- **Instructions to follow**:
Where in the records does the word "screenshot" occur? Copy each line in which it does.

- **Extracted records**:
..............................
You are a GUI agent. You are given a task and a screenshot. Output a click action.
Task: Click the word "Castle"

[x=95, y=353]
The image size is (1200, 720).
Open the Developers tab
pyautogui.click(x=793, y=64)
..............................
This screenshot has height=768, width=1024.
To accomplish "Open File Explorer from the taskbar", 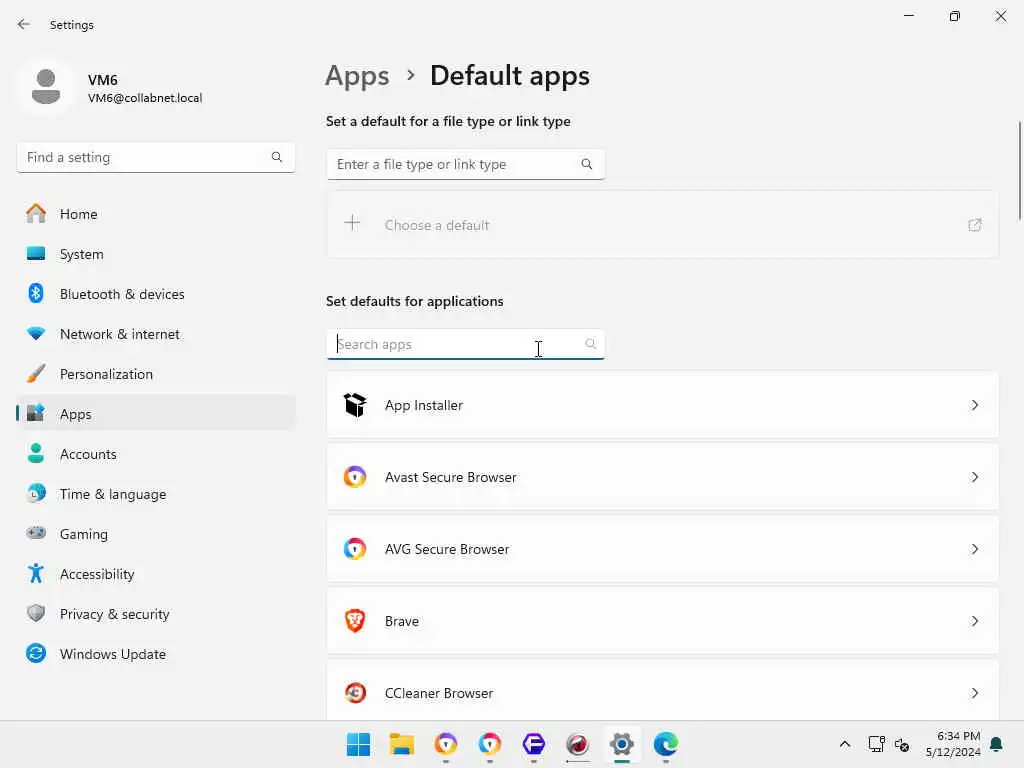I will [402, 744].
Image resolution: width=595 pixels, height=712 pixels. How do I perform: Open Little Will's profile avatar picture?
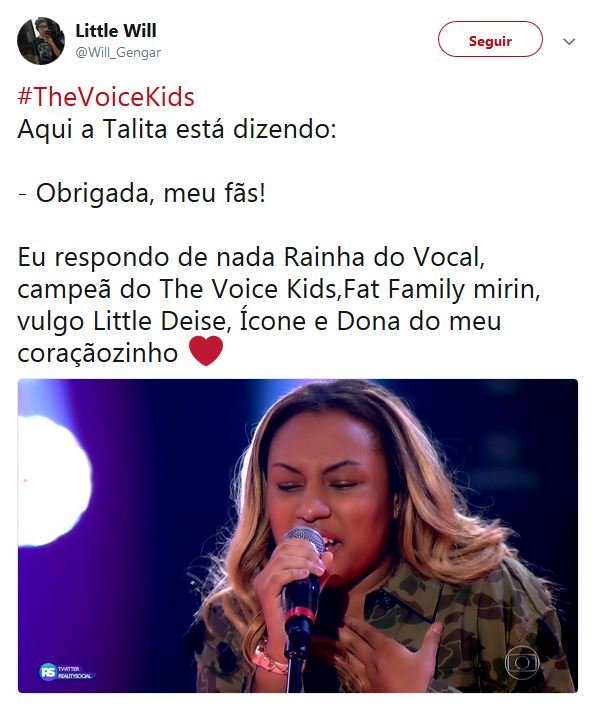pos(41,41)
..............................
- **Your response**:
You are a GUI agent. You are given a task and a screenshot. Output a click action.
This screenshot has height=768, width=1024.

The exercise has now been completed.